The Diwan Abatur (ࡃࡉࡅࡀࡍ ࡀࡁࡀࡕࡅࡓ; "Scroll of Abatur"; Modern Mandaic: Diwān Abāthor) is a Mandaean religious text. It is a large illustrated scroll that is over 20 ft. (6.1 m) long.

A similar illustrated Mandaean scroll is the Diwan Nahrawata ("The Scroll of the Rivers"), a lavishly illustrated geographical treatise which was translated into German and published by Kurt Rudolph in 1982.

==Manuscripts and translations==
An English translation of the text was published by E. S. Drower in 1950 A.D., which was based on manuscript 8 of the Drower Collection (abbreviated DC 8).

A manuscript of the Diwan Abatur, MS Borgiani Siriaci 175 (abbreviated BS 175), is held at the Biblioteca Apostolica Vaticana in Vatican City. A facsimile copy of the manuscript, photographed by B. Pörtner, was published by Julius Euting in 1904.

From 2018 to 2024, Bogdan Burtea worked on a translation project for the Diwan Abatur.

==Contents==
The Diwan Abatur mentions a heavenly tree called Shatrin (Šatrin) where the souls of unbaptized Mandaean children are temporarily nourished for 30 days. On the 30th day, Hibil Ziwa baptizes the souls of the children, who then continue on to the World of Light. The tree has a length of 360,000 parasangs according to the Diwan Abatur. Another tree mentioned in the Diwan Abatur is Gabriel Rihmat ('she-loved-Gabriel', a date palm).

Additionally, the Diwan Abatur mentions a ship called Shahrat (Šahrat; lit. "she kept watch") that ferries the righteous souls from Tibil across the Hitpun and into the house of Abatur.
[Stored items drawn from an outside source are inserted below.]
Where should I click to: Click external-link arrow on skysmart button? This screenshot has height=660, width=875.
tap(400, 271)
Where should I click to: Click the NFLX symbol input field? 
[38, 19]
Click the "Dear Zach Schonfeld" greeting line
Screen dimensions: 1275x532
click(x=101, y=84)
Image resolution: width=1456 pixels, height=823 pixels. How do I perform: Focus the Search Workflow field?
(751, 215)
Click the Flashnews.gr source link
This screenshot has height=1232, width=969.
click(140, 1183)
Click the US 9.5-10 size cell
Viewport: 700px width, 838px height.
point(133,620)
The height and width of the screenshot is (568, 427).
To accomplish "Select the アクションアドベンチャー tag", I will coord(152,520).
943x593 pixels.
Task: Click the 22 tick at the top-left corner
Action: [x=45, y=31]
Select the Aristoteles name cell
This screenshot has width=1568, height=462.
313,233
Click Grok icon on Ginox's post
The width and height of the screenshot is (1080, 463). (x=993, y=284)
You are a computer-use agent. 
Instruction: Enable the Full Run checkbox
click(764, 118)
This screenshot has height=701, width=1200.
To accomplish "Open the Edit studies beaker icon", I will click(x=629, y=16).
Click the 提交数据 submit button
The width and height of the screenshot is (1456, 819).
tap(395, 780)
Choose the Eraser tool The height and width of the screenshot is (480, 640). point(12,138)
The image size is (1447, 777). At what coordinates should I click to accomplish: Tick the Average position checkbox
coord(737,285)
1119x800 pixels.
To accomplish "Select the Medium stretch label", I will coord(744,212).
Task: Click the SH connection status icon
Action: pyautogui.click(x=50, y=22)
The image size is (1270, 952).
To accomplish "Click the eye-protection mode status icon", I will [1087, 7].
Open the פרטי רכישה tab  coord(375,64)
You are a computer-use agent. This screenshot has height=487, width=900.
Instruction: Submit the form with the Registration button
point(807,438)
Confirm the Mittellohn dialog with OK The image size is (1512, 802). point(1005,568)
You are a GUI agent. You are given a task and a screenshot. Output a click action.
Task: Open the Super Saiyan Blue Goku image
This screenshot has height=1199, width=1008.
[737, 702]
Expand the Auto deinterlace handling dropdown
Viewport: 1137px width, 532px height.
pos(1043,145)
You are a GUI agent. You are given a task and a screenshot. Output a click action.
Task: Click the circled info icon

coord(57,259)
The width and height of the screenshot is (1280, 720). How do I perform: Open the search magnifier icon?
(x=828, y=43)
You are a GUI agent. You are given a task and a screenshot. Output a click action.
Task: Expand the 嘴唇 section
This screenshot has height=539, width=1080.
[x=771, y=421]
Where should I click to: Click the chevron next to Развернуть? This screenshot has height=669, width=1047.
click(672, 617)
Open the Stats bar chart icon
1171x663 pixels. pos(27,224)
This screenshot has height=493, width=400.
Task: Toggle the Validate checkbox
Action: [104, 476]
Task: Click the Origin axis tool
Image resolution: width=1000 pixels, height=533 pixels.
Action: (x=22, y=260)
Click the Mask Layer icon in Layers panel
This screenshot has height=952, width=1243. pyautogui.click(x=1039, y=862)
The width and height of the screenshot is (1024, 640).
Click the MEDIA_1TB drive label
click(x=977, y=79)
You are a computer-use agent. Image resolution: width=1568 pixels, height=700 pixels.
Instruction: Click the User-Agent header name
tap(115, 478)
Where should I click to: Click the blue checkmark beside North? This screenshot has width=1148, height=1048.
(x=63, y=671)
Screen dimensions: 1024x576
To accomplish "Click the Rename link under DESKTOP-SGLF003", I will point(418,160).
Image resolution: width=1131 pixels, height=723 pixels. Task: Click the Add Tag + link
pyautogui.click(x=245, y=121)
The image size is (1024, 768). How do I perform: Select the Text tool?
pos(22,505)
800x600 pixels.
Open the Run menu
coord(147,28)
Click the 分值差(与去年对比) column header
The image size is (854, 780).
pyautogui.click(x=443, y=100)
Non-righteous souls cannot use the ship and must walk.

The Scroll of Abatur lists several matartas belonging to the sons of Ptahil, namely Raglʿil, Sharhabiel, El-Sfar, Nbaṭ, Bhaq, and Shitil. There are also illustrations and descriptions of matartas belonging to each of the seven planets, with each matarta having an area of 2,000 parasangs and being 2,000-3,000 parasangs away from the next matarta. The matartas are frequently guarded by zanghaiia, or chained animals such as dogs, wolves, or lions.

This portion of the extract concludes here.